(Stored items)
-- -- --

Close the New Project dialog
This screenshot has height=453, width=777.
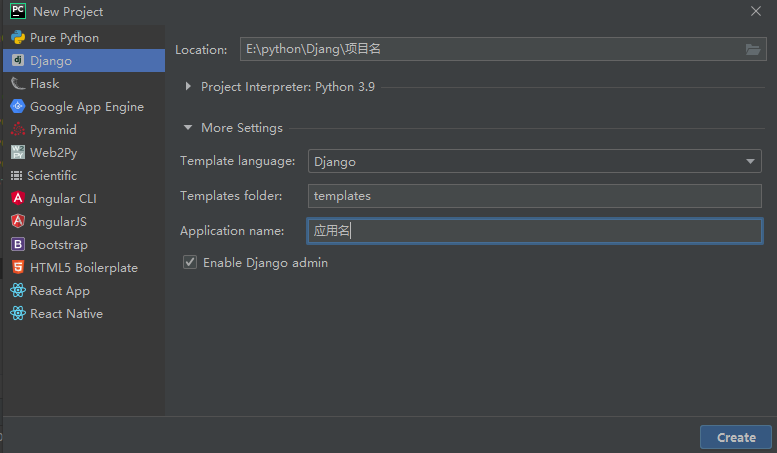point(756,11)
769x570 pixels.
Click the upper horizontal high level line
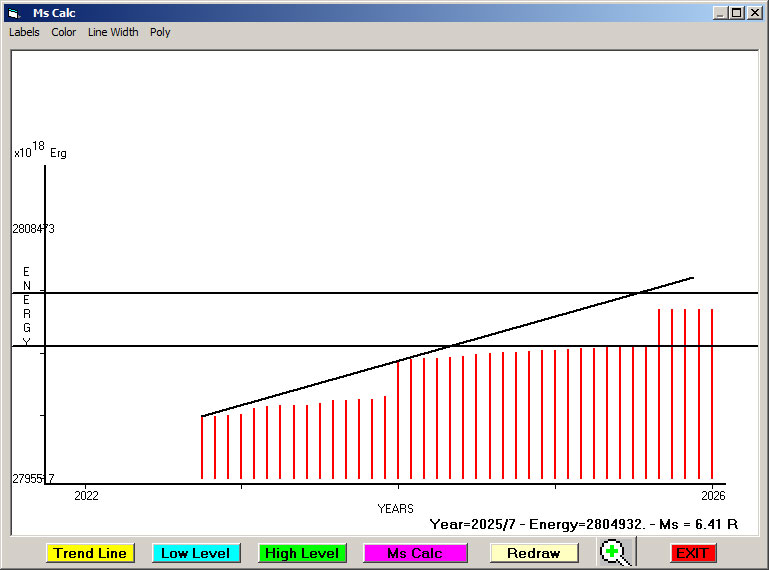[300, 293]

-- -- --

What the task asks – Print the entries above word for word, without pictures.

Response to the exercise –
Close the New Project dialog
This screenshot has height=453, width=777.
point(756,11)
769x570 pixels.
Click the upper horizontal high level line
[300, 293]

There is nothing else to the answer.